TASK TO CARRY OUT: Put each line of the records below into a Markdown table with the columns Row and Line, numbering the rows in order and skipping blank lines. Leave the pictures out of the table.

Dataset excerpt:

-- -- --

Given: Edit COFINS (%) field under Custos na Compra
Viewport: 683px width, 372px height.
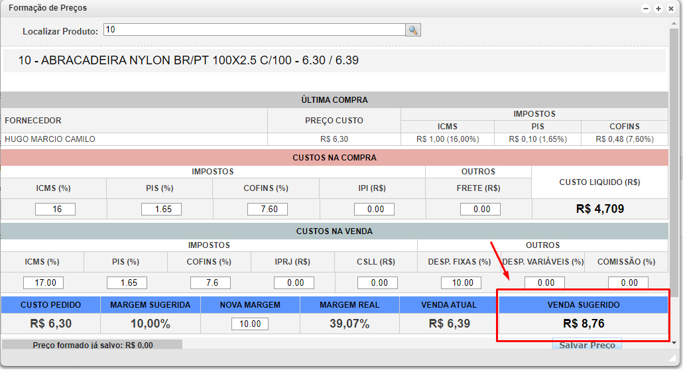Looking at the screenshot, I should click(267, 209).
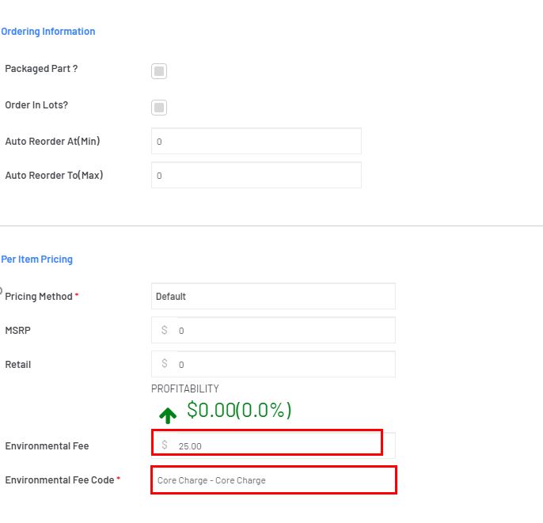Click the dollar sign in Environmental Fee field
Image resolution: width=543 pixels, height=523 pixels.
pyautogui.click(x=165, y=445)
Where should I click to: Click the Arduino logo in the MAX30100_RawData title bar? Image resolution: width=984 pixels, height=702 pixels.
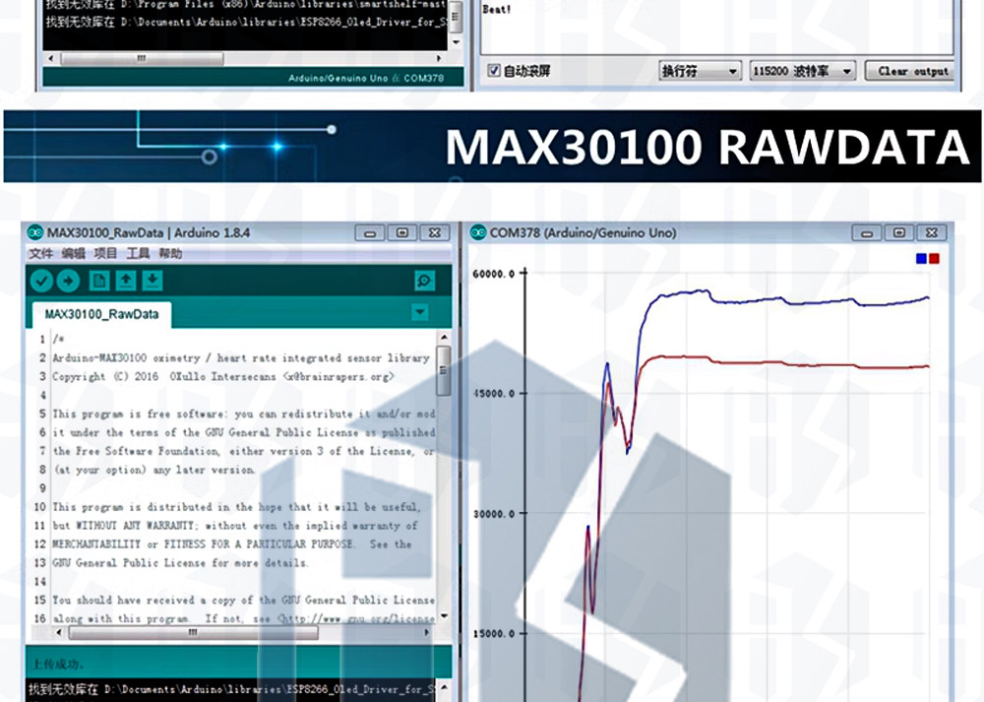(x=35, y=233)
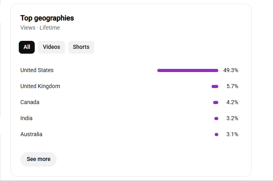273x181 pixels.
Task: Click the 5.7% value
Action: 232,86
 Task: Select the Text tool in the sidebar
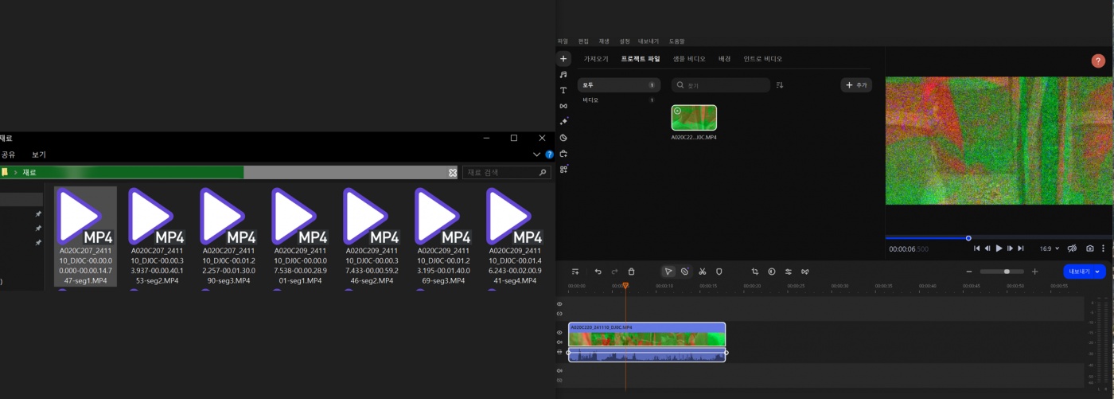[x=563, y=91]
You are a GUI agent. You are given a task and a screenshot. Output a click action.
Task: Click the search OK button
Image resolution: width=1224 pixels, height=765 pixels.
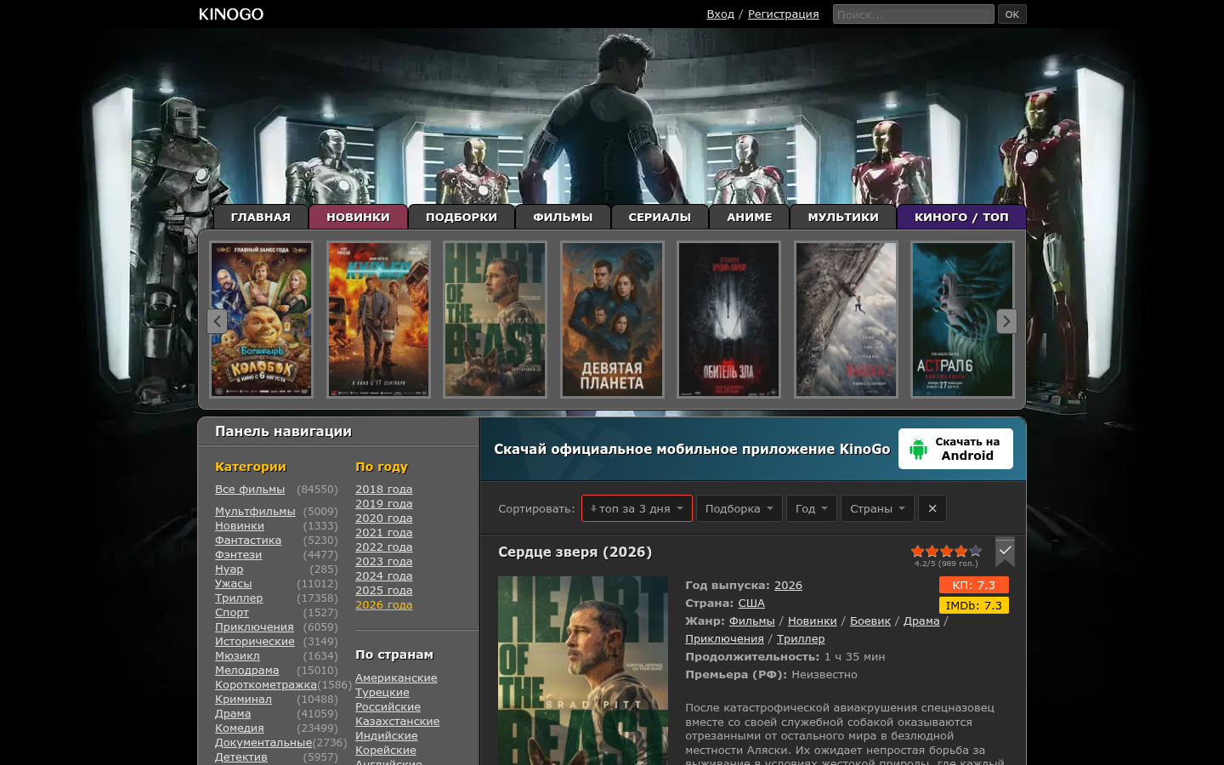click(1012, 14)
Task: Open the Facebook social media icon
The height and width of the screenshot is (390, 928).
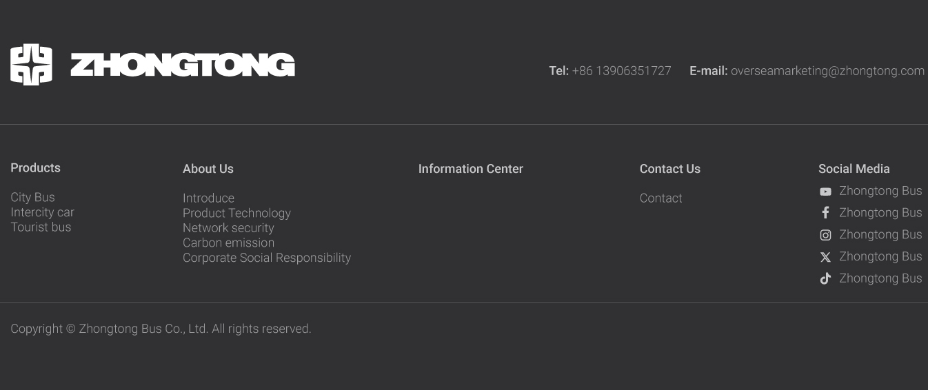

-- -- --

TASK RESULT:
| Row | Line |
|---|---|
| 1 | Given: Edit COFINS (%) field under Custos na Compra |
| 2 | Viewport: 683px width, 372px height. |
| 3 | Looking at the screenshot, I should click(267, 209). |
| 4 | Click the dollar sign in Environmental Fee field |
| 5 | Image resolution: width=543 pixels, height=523 pixels. |
| 6 | pyautogui.click(x=165, y=445) |
| 7 | Where should I click to: Click the Arduino logo in the MAX30100_RawData title bar? Image resolution: width=984 pixels, height=702 pixels. |
| 8 | (x=35, y=233) |
| 9 | 273x181 pixels. |
| 10 | Task: Click the 5.7% value |
| 11 | Action: 232,86 |
| 12 |  Task: Select the Text tool in the sidebar |
| 13 | [x=563, y=91] |
| 14 | You are a GUI agent. You are given a task and a screenshot. Output a click action. |
| 15 | Task: Click the search OK button |
| 16 | Image resolution: width=1224 pixels, height=765 pixels. |
| 17 | click(1012, 14) |
| 18 | Task: Open the Facebook social media icon |
| 19 | The height and width of the screenshot is (390, 928). |